* START TEXT SHOWN *

In the News This Week - ending 4th June

There has been a huge outcry from the parents at Our Lady’s Grove school and from the local Goatstown community, in relation to the sale of the land surrounding our schools.

National and local newspapers and the RTE have been reporting. Respected journalists, broadcasters, university lecturers and Irish historians have been vocal about protecting school lands from being sold by religious orders.

This is a round up of news on the campaign by Concerned Parents and Residents against the sale of remaining land around Our Lady’s Grove Schools.

29th May
OLG in The Irish Times
Kitty Holland: Parents at south Dublin school appeal to religious founders not to sell land

‘There are so many young families moving into the area. If a developer is going to build houses on this site, where are all those children going to go to school? These fields should be part of an educational campus, to be used for field games and future expansion when needed.’

29th May
OLG in RTE News:
Nuns defend decision to sell land attached to schools

‘A congregation of nuns in Dublin has defended its decision to sell land attached to two schools in south Dublin.
The Sisters of Jesus and Mary says it is selling the five-acre site adjacent to the Goatstown Road because it is surplus to their requirements.

* END TEXT SHOWN *
* START MATERIAL PROVIDED *

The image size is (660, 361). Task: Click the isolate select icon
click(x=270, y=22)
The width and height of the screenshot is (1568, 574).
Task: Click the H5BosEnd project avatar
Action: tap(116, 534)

* END MATERIAL PROVIDED *
* START MATERIAL PROVIDED *

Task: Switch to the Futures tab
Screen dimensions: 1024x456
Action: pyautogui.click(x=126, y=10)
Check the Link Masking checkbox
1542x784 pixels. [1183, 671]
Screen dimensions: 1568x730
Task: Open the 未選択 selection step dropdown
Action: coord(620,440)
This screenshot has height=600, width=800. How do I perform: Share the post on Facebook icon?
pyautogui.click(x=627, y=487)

* END MATERIAL PROVIDED *
* START MATERIAL PROVIDED *

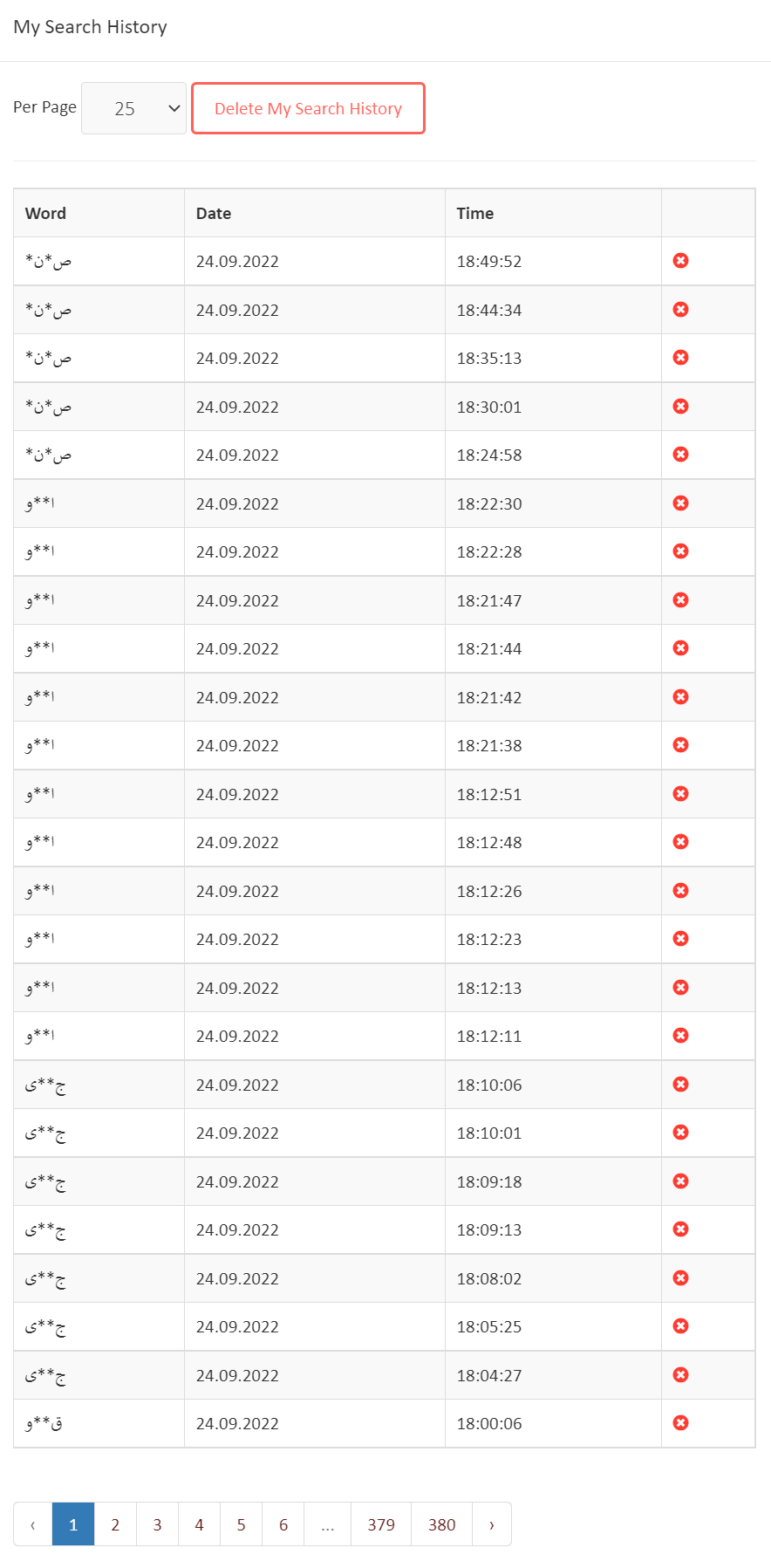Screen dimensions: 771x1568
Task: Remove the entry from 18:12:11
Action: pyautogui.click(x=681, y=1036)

* END MATERIAL PROVIDED *

» THE TASKS:
(1) Decide whether each statement below agrees with the news roundup on the Our Lady's Grove land sale. For each one, answer yes or no and quote the words of the roundup that settle it.
(a) The site being sold covers five acres.
(b) The congregation selling the land is the Sisters of Mercy.
(c) The outcry came from the school's parents alone, not from the local community.
(2) Quote the news roundup on the Our Lady's Grove land sale from the words "In the News" up to and including the words "by religious orders.".

» RESPONSES:
(1)
(a) Yes: "selling the five-acre site adjacent to the Goatstown Road"
(b) No: "The Sisters of Jesus and Mary says it is selling"
(c) No: "from the parents at Our Lady’s Grove school and from the local Goatstown community"

(2)
In the News This Week - ending 4th June

There has been a huge outcry from the parents at Our Lady’s Grove school and from the local Goatstown community, in relation to the sale of the land surrounding our schools.

National and local newspapers and the RTE have been reporting. Respected journalists, broadcasters, university lecturers and Irish historians have been vocal about protecting school lands from being sold by religious orders.